Expression of autophagy marker proteins in HCV-infected hepatocytes. (A) Western blotting analysis for autophagic marker Apg5, using a specific antiserum from mock-infected and HCV genotype 1a-infected IHH from passages 1 and 4. Apg appeared as a high-molecular-mass protein complex (>200 kDa), shown by an arrow on the right. (B and D) Western blotting analysis was performed for Beclin 1, using mock-infected or HCV genotype 1a (clone H77)-infected IHH or HCV genotype 2a (clone JFH1)-infected Huh-7.5 cells at the indicated time. Beclin 1 appeared as ∼50 kDa and is shown by arrows on the right. The blots were reprobed with an antibody to actin to ascertain the level of protein load in each lane.
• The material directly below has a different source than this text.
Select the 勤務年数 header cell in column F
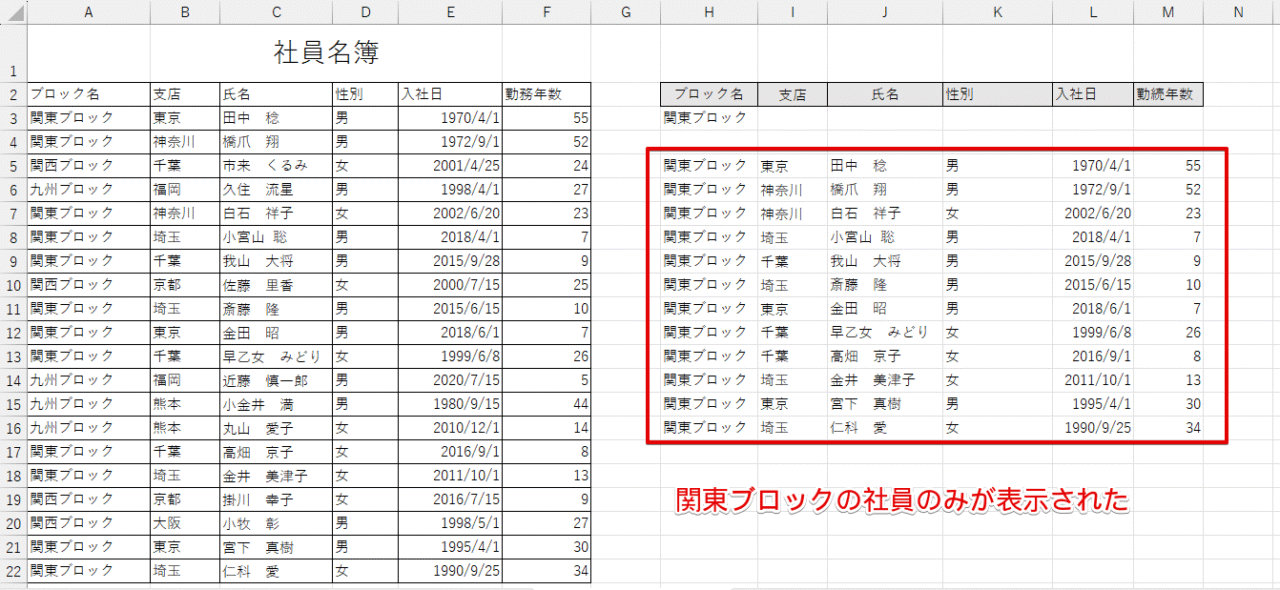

The molecular masses of the protein bands were verified from the migration of protein molecular mass markers (Cambrex, Rockland, ME). (C and E) The relative levels of Beclin 1 were estimated by densitometric scanning after normalization against actin and are shown as bar diagrams with H77-infected IHH and JFH1-infected Huh-7.5 cells. Error bars represent standard errors from three independent experiments.